* _Task description_
Search the material for "screenshot" and copy each line in which it is found.

* _Provided records_
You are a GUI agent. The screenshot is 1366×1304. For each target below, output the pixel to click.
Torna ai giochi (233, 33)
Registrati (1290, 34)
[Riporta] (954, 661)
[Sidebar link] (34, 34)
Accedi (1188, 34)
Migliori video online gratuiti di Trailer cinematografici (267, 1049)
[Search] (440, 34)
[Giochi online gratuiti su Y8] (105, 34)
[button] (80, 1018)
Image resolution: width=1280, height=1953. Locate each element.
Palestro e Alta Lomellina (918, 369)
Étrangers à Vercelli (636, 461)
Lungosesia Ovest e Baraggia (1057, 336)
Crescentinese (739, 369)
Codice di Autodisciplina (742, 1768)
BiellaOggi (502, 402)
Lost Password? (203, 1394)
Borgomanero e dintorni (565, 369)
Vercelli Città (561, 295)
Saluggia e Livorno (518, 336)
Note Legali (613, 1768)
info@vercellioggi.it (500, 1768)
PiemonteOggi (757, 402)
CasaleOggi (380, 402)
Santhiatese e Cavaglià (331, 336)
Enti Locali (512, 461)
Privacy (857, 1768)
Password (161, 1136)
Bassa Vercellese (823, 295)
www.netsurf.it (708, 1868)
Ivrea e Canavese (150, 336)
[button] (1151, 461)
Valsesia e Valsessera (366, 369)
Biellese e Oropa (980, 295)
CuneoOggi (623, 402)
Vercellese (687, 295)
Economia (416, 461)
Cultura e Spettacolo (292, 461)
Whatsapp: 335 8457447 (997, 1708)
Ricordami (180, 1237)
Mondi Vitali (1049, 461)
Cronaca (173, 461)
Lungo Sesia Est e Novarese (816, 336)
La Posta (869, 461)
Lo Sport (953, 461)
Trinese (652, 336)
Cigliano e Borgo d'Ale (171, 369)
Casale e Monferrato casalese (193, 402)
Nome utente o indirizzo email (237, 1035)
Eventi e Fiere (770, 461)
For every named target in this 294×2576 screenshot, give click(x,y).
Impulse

* _Written reply_
You are a GUI agent. The screenshot is 1366×1304. For each target below, output the pixel to click.
For every named target in this 294×2576 screenshot, give click(x,y).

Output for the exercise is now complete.